— Task to carry out —
Copy out every line in the material below that contains the word "Click". Letter case matters.

— Data for the task —
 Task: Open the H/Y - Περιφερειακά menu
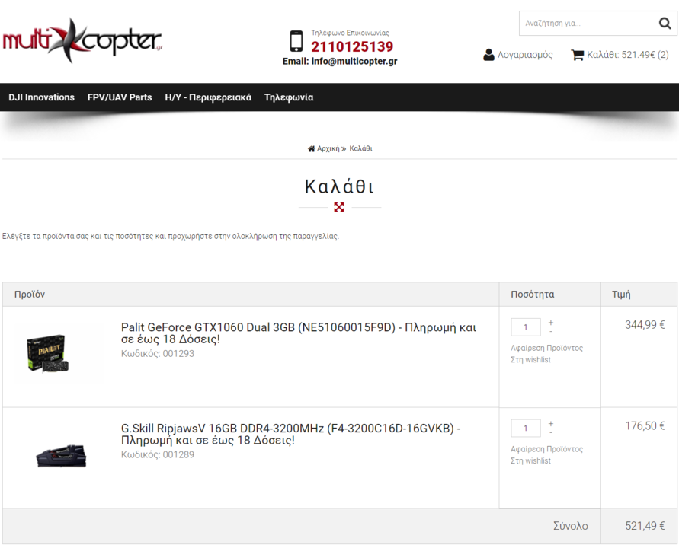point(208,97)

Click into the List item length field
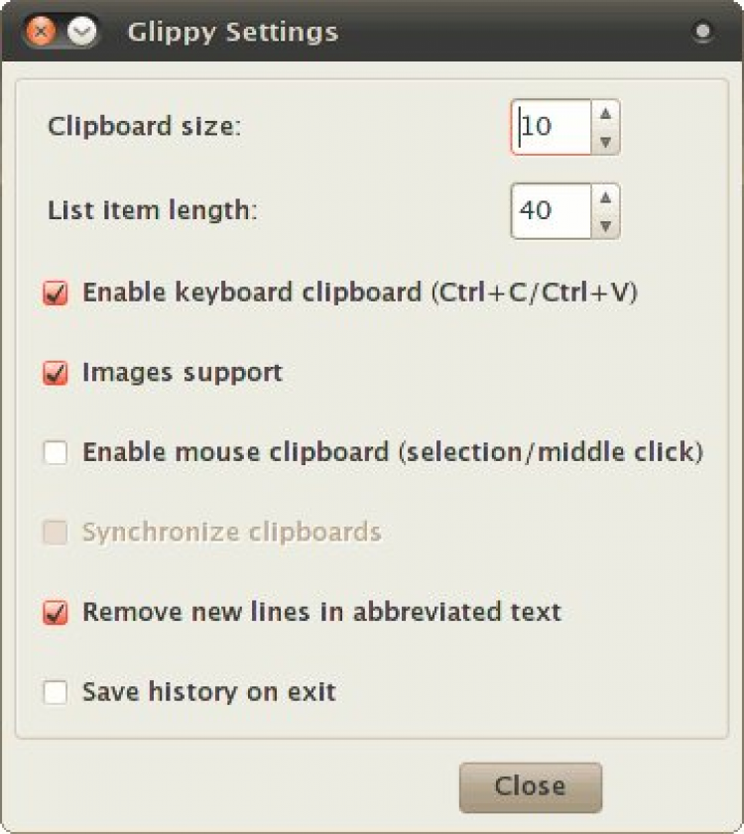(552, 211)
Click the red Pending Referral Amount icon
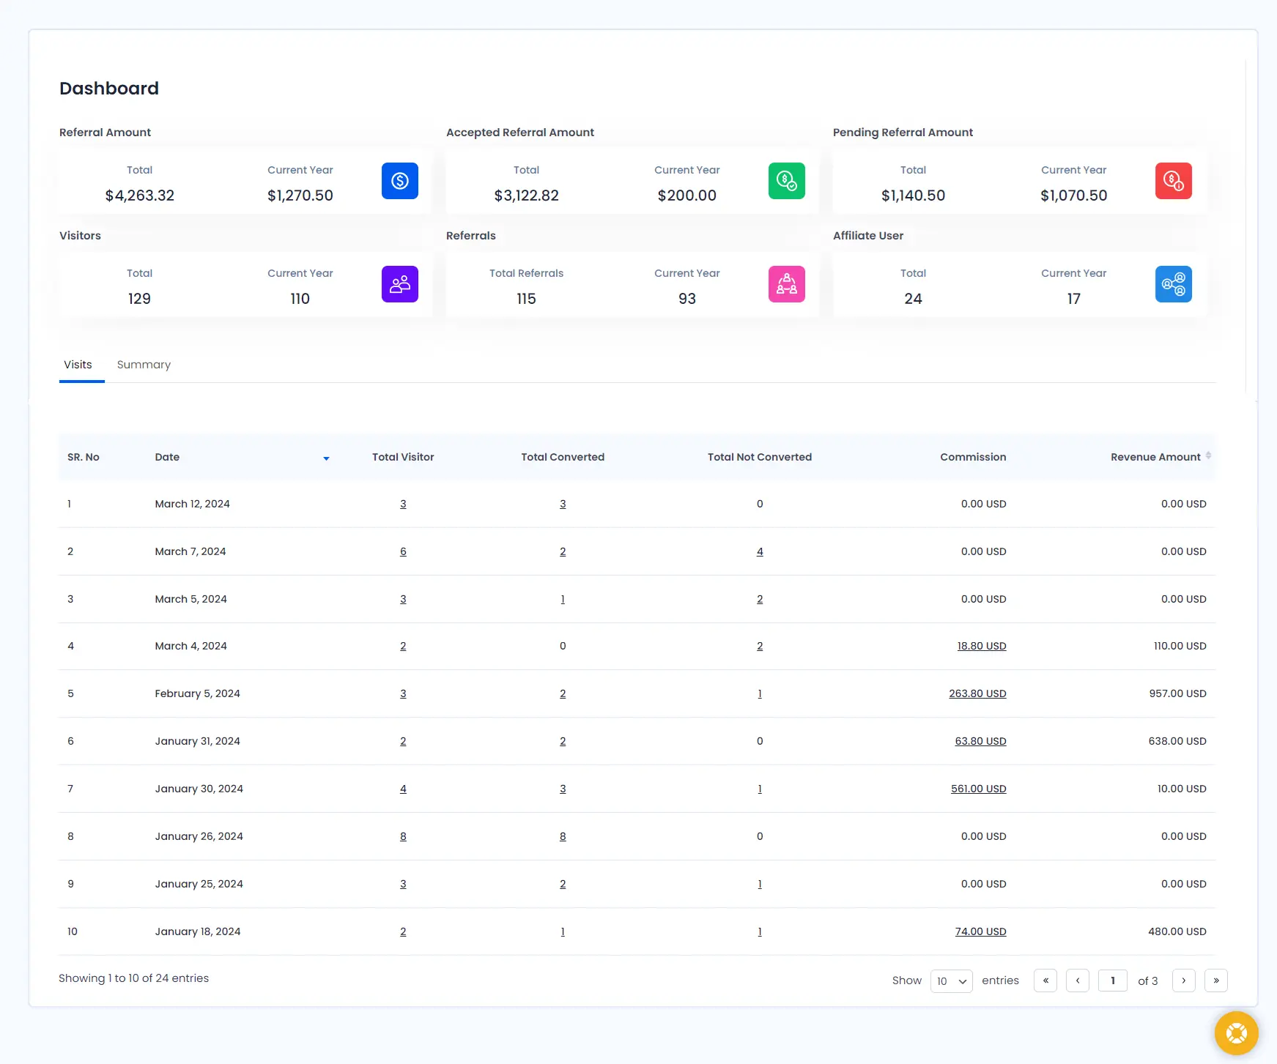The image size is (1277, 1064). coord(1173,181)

— The result —
Click into the List item length field
Click the red Pending Referral Amount icon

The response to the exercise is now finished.